Sounds much like the Common Core controversy here in the US
A scathing report from Canada’s C.D. Howe Institute calls into serious question some of the very same math instruction techniques that Common Core State Standards have brought to schools around the US, including Kentucky.
Canada’s National Post reports that the new report says a math instruction approach known as “Discovery Learning” has set Canadian students back in international testing.
Anna Stokke from the University of Winnipeg’s department of mathematics and statistics wrote the report. She says:
“You know what’s the worst kind of instruction? The kind of instruction that makes kids feel stupid. And that’s what a lot of that discovery stuff does.”
Discovery Learning approaches, as the report describes them, sound exactly like things being pushed as a result of Common Core. Researcher Stokke’s report says the Discovery Learning approach includes:
• minimal guidance from the teacher and few explicit teacher explanations;
• open-ended problems with multiple solutions (Example: The answer to my question is 37. What might my question be?);
• frequent use of hands-on materials such as blocks, fraction strips and algebra tiles or drawing pictures to solve problems;
• use of multiple, preferably student-invented, strategies;
• minimal worksheet practice or written symbolic work;
• memorization of math facts is deprioritized;
• standard methods such as column addition or long division are downplayed;
• a top-down approach in which students work on complex problems, even though foundational skills might not be present.
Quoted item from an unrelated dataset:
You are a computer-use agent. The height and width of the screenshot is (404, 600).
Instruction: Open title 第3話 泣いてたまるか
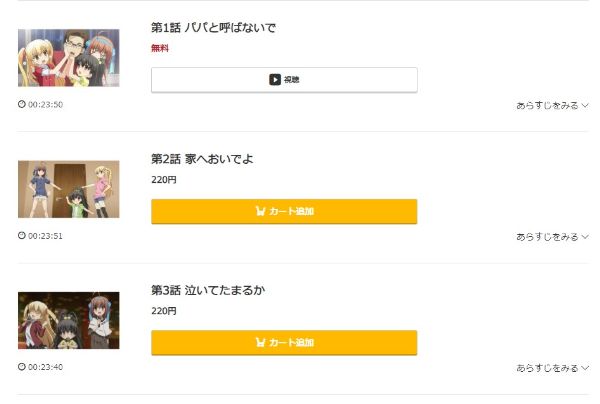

Herein lies trouble. The National Post says that with Discovery Learning approaches:
“…students’ working memories get overwhelmed if they don’t know their times tables and can’t quickly put a standard algorithm to work to solve a more complex problem, both features of what’s known as ‘direct instruction.’ Key operations, such as addition and subtraction of fractions, are overly delayed until the middle school years, just as students need that facility to tackle algebra.”
That’s clearly bad, but here is a real eye-catcher direct from the report:
“A particularly disturbing finding, from a number of studies, is that low-aptitude students perform worse on post-test measures after receiving discovery based instruction than they do on pre-test measures. In other words, discovery-based instruction might result in learning losses and widen the gap between low- and high-performing students.”
Did you catch that? Researcher Stokke says that using techniques being pushed by Common Core supporters could INCREASE achievement gaps. Folks in Lexington, take note.
So, these Common Core like approaches have been in use in Canada for a decade and that nation’s test performance is falling. And, research shows the approaches are not optimal. That’s not a great confidence builder for Common Core’s similar math approaches here in the USA.